In our study population, it appears that established cutoffs for supine imaging of the descent of the bladder and rectal ampulla are suitable when performing imaging in the standing position. A supine Valsalva seems highly effective in that the additional load generated by imaging in the standing position does not seem to greatly increase organ descent. This is not the case for hiatal distensibility, for which we propose a higher cutoff when determined in the standing position. We hypothesize that this may be because muscle biomechanical properties can be confounded by cortical activity, resulting in more optimal distension when loaded in the standing position.

There are several strengths of this study that should be considered.

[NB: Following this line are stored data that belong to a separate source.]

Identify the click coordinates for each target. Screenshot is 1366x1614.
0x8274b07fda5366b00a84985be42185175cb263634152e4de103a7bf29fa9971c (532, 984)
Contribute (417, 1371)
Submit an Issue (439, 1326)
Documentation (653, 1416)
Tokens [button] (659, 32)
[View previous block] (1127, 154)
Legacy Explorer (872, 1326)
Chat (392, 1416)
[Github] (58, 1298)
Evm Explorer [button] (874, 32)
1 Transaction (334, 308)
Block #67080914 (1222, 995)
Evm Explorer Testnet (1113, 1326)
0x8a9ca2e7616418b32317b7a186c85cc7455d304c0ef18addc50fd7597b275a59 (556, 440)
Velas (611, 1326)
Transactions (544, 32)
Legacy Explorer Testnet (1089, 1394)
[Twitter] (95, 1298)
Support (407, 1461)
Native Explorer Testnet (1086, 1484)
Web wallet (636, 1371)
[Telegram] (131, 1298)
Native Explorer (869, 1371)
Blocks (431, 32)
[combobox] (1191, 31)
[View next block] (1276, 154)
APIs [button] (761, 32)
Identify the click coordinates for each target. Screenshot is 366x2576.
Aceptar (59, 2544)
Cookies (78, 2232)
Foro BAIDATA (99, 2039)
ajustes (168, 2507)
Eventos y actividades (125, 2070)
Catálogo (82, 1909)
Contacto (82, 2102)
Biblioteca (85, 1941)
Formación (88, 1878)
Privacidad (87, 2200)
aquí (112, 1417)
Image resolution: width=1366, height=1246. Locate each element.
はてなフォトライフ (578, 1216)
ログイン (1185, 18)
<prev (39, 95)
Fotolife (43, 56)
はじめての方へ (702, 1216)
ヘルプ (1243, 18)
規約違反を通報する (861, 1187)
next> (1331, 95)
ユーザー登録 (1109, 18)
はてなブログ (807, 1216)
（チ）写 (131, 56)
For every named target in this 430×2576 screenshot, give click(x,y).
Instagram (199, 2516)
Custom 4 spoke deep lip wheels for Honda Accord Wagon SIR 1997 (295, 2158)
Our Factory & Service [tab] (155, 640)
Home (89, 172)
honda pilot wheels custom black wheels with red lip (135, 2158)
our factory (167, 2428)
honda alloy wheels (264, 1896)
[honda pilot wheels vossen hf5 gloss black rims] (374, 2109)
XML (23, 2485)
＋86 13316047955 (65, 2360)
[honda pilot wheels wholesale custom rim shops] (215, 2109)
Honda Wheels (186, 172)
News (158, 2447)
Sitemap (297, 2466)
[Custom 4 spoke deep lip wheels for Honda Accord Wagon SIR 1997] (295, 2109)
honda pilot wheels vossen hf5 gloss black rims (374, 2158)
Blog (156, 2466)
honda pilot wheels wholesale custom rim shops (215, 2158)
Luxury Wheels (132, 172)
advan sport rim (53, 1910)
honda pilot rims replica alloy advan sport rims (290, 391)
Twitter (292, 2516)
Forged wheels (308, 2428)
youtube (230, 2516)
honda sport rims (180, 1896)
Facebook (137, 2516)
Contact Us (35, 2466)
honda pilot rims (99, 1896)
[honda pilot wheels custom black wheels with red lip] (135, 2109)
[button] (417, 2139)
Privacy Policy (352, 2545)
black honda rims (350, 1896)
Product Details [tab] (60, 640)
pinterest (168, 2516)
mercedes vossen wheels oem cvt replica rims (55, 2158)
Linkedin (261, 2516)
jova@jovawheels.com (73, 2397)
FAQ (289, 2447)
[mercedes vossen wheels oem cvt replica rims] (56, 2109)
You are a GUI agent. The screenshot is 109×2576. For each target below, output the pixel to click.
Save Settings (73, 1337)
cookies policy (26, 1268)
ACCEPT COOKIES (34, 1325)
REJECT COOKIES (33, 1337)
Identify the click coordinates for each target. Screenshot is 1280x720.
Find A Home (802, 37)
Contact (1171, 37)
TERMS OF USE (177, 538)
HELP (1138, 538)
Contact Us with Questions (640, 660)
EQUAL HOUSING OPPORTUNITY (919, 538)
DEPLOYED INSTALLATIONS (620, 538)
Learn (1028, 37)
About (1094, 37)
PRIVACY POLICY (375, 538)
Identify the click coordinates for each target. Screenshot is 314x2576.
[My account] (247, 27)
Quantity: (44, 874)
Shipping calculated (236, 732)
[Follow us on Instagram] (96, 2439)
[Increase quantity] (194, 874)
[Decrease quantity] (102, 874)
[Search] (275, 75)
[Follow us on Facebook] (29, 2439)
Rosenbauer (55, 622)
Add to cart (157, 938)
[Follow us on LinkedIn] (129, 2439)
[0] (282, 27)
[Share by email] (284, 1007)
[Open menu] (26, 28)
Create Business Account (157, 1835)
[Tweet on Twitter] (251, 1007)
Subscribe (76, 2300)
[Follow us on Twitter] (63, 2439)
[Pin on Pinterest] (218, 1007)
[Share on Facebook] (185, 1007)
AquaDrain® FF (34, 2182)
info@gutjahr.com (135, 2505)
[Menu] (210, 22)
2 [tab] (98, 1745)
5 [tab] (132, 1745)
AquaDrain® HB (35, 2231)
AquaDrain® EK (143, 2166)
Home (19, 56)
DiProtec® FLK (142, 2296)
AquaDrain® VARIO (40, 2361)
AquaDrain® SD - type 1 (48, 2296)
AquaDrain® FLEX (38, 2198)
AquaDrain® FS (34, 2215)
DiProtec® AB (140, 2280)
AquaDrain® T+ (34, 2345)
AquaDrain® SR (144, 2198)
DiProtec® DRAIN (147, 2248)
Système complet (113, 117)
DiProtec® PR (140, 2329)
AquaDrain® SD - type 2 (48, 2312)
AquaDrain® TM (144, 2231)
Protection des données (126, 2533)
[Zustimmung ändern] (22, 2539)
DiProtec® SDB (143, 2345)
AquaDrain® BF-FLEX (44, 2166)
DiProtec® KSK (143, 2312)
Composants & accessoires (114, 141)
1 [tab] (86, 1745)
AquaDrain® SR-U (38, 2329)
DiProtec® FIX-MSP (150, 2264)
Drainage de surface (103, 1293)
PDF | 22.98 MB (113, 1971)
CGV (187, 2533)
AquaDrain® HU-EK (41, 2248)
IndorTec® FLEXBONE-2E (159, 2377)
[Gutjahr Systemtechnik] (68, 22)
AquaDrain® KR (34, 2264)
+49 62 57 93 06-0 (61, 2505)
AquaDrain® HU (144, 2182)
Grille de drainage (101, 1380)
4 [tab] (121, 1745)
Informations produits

It was conducted using a 4D ultrasound system based on a highly reproducible ultrasound methodology in a large data set and with a standardised technique. Real-time ultrasound assessment of prolapse allows the observation and exclusion of a number of confounders such as bladder filling [22] and levator co-activation. The storing of cine loops of volume data sets allows an evaluation that is fully blinded against symptoms and clinical characteristics. On the other hand, there are some weaknesses that should be acknowledged. This is a retrospective study based on symptomatic patients referred to a tertiary urogynecological unit, and most of them were of Caucasian origin. Hence, our results may not be representative of other jurisdictions and/or the general population. It might also be argued that the use of validated questionnaires may have been preferable to a physician-directed interview. In addition, previously defined cutoffs for “significant prolapse” were established in a different population, although performed in the same clinic and in women with similar demographic characteristics.

In conclusion, it appears that established cutoffs for supine imaging of organ descent are suitable for the analysis of imaging performed in the standing patient. Assessment in the standing person does not yield substantially altered diagnostic performance. Hence, we agree with Swift et al. [20] in that an optimal supine Valsalva effort should be sufficient to result in maximal or near-maximal organ descent. In our view, assessment in the standing position can be limited to those patients in whom a supine examination is clearly sub-optimal because of poor effort or levator co-activation, or in whom there is a substantial discrepancy between symptoms and clinical findings.